Он приехал в Москву в начале июня из несвободной капиталистической Риги, везя с собой сумки, наполненные сосисками, хлебом, подсолнечным маслом и душистым мылом с нескромным запахом горной лаванды. Уже вагон, который вез его в Россию, озадачил и поразил: на каждой полке сидело по пять человек, в нем не было кипятка и света, приходилось жечь восковые свечи, радуясь тому, что всё в этом мире проходит, даже этот самый медленный поезд. От ног попутчиков страшно воняло. За окном висела сиреневая мгла, деревни словно вымерли, поля стояли с прошлогодним сухостоем, и пейзаж окрест напоминал брошенную людьми планету, обреченную на быстрое и верное вымирание. Зато на перронах толпились свободные счастливые люди невиданной доселе государственной формации. Давя друг друга то ли от паники, то ли от бурного веселья, они шли на штурм дармового поезда, потому что брать деньги за общественный транспорт в этой новой, только что родившейся стране было не принято не из-за идеологических соображений, а из-за того, что денег не водилось вообще. Вместо них выдавали какие-то большие листы бумаги с отрывными купонами – с ними молодой человек столкнулся уже в Москве и смог приобрести в закрытом распределителе, отстояв длинную очередь, килограмм гнилой картошки и пару буханок странного хлеба с полынным привкусом. Покупательная способность билета в сто тысяч рублей равнялась стоимости одной царской копейки. На карточки, которые полагались гражданам, в иные дни давали всего пятьдесят граммов того же хлеба, так что роль распределителя была все-таки положительной. Говорили, будто запаса муки в городе хватит на одну неделю. И когда в вагоне начали курить махорку и какую-то траву, от которой глаза полезли на лоб, молодой человек понял, что вступил в область абсолютной свободы и в этом темном омуте бесконечных возможностей, конечно же, водится крупная рыба, которая озолотит его на всю оставшуюся жизнь.
Сосиски протухли на третий день путешествия, хлеб заплесневел тогда же, зато лаванда стала пахнуть еще интимнее. Потрясенного путешественника поместили в «Савой» по направлению Наркоминдела, который находился в другой московской гостинице – в роскошном еще недавно «Метрополе», и тогда же мыло с запахом лаванды сыграло милую, не совсем прогнозируемую роль. В номер вошла девушка-уборщица с прозрачными серыми глазами профессиональной девственницы, встала посередине комнаты и с укором посмотрела на молодого человека, держа в руке грязноватый веник. Она хотела здесь убраться, эта милая девушка, хотя всю гостиницу нужно было сначала сжечь, а потом уже убирать. Но молодой человек понял, что она намекает на нечто другое. Не зная ни слова по-русски, несмотря на то, что род его велся из Одессы, он показал девушке сосиску с запашком. Та отрицательно мотнула своей аккуратной головкой. Тогда молодой человек показал ей две сосиски. Результат был тот же. Ушки ее покраснели, в глазах возникла просящая собачья преданность. И молодой человек понял, что она имеет в виду. Он достал из саквояжа кусок душистого мыла. Девушка стесненно кивнула, жалко улыбаясь. И, когда он вложил в ее руки по лавандовому куску, она с готовностью расстегнула платье и легла на голый матрац. Молодой человек быстро взобрался на нее, но, прежде чем сделать себе приятное, осмотрел ее зачесанные на затылок короткие волосы, ибо сильно опасался вшей и вообще был брезглив. Вшей он не нашел, однако худые ключицы показались ему не слишком чистыми.

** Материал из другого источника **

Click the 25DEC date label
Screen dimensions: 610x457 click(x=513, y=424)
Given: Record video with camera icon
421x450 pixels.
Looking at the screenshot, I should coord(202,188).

Во время любви она была неподвижна, как кукла, и в этом также было свое очарование и искренность, чего не найдешь у проституток в той же Америке, из которой молодой человек так романтично уехал, добираясь до России через Лифляндию, ставшую недавно Латвийской республикой. Застегнув штаны, он показал девушке на всякий случай, что с мылом делает цивилизованный, пусть и не свободный человек: он трет кусочком туда-сюда, по плечам и животу – туда-сюда, по ногам, бедрам и всему остальному – туда-сюда, туда-сюда… Девушка внимательно наблюдала за его действиями, наморщив лоб. Потом встала с матраца, одернула смятое платье, забрала почти всё мыло и, сделав книксен, ушла. С тех пор он был с ней еще пару раз, но мыла теперь катастрофически не хватало.